Dale Steyn aka Bradley Cooper  •  Getty Images

If the cricket world took a selfie like Hollywood did at the Oscars, who would you like to see in it? asks O Snap
Definitely Ellen DeGeneres.
Oh, cricketers? I suppose you have to ask yourself how many egos can possibly fit into one picture and if they got that close to one another, would they bite?
If it were possible, you would have to get the facial-hair warriors of the southern summer - Mitchell Johnson and Brendon McCullum. Virat Kohli, because you just know he would sulk otherwise; Dale Steyn, because he has arms long enough to take the photo; Brett Lee because he's everywhere and would obviously be there as well.
But to be honest, the only people to be in a cricket selfie would be the ones the BCCI officially approve of, with the others standing down in mysterious circumstances.
Will big muscles and a big bat turn me into a big T20 hitter? asks Not-yet Beefy
Depends.

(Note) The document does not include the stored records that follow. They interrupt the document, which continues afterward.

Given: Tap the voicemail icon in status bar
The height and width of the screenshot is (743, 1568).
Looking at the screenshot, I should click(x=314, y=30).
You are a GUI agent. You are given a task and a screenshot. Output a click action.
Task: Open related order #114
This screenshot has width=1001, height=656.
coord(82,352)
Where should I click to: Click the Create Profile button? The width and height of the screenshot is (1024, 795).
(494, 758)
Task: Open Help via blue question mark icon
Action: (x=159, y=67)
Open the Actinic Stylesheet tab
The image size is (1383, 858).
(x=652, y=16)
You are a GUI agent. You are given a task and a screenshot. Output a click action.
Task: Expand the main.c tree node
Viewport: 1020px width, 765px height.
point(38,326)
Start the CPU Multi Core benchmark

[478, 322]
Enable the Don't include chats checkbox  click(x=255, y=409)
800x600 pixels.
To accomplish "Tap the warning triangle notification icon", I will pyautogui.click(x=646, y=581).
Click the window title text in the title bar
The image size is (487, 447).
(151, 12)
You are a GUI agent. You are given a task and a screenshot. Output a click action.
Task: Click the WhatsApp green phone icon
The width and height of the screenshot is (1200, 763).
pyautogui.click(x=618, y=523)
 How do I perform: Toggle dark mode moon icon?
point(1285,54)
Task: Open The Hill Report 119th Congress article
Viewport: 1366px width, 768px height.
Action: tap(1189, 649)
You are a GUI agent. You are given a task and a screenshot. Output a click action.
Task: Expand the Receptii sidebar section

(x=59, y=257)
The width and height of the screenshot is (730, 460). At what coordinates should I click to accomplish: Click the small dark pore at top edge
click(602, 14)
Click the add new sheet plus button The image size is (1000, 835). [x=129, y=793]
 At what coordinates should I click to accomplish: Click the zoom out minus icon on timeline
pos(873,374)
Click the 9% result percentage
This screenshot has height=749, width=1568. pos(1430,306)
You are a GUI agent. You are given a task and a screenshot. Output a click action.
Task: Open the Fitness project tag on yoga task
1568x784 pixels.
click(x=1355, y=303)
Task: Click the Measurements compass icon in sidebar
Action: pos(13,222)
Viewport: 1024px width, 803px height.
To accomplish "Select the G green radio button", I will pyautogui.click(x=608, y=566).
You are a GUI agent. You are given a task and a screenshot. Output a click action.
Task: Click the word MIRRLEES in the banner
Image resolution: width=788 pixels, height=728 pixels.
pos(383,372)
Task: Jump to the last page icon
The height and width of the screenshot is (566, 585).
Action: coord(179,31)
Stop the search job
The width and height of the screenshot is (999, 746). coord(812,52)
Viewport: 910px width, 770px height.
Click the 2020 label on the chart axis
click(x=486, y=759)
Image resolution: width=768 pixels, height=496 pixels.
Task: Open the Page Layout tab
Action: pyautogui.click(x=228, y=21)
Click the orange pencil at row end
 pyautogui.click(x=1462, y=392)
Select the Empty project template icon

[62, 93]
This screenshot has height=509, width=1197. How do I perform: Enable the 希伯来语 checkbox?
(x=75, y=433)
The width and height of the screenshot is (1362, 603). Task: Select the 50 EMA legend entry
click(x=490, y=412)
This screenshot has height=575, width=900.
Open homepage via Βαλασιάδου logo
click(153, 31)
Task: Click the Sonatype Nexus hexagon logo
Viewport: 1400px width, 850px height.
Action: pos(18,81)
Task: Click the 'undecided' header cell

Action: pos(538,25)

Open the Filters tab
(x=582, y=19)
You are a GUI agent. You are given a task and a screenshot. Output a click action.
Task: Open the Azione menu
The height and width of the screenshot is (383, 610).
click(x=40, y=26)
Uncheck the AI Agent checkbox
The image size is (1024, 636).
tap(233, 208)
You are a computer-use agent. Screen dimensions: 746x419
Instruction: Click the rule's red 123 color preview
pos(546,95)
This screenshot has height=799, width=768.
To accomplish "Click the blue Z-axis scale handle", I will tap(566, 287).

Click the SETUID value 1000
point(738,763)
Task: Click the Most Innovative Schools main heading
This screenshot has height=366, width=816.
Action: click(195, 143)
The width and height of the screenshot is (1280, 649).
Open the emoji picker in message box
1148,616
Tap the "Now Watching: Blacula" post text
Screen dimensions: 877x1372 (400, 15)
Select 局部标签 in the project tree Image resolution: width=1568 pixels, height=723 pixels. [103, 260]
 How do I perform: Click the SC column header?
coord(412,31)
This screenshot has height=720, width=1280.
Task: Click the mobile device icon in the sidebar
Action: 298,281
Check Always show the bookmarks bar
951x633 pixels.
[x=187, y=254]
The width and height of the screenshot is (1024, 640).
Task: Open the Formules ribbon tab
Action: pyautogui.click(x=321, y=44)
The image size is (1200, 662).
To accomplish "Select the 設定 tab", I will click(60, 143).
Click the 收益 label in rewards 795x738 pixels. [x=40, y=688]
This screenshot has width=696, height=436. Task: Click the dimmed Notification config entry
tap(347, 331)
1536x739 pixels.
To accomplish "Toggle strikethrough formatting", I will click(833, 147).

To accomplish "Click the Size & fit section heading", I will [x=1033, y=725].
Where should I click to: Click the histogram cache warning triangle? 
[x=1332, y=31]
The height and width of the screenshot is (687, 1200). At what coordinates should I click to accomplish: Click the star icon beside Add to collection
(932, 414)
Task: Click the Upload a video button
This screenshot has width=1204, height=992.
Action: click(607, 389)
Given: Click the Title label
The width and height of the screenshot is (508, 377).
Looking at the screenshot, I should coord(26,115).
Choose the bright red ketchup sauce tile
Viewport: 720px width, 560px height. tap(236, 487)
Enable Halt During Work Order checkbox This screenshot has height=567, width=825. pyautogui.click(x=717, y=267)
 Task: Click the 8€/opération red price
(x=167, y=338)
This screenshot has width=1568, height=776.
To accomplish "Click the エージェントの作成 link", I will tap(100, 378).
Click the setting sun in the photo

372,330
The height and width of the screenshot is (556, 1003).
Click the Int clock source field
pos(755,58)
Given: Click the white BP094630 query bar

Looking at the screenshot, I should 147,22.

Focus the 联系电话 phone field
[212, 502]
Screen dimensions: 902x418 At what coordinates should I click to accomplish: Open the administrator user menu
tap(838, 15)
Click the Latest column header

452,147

Are you partially or mostly blind? Are you Chris Martin, wanting to make a comeback from retirement? Is your average somewhere in the low single figures? In all of these cases you might have a bat that weighs as much as a small child and more muscles than A-Rod when he was really into the juicing, but you're still going to suck. Hard.
While sheer forearm strength might help you deposit the ball over the boundary a few times, it's timing that makes you able to do it over and over without getting out.
Do they drug test cricketers for steroids? Because I have a feeling some genius is going to try this sometime in the near future. Drugs are bad, kids.
Is the use of glowing bails in T20 cricket indicative of our infantile obsession with shiny, flashing objects? asks B Dazzle
Indeed. They are kind of like the adult version of those sneakers that flash when you walk. In fact I think that if those sneakers were available in adult sizes, half the cricketers on the field would be wearing them.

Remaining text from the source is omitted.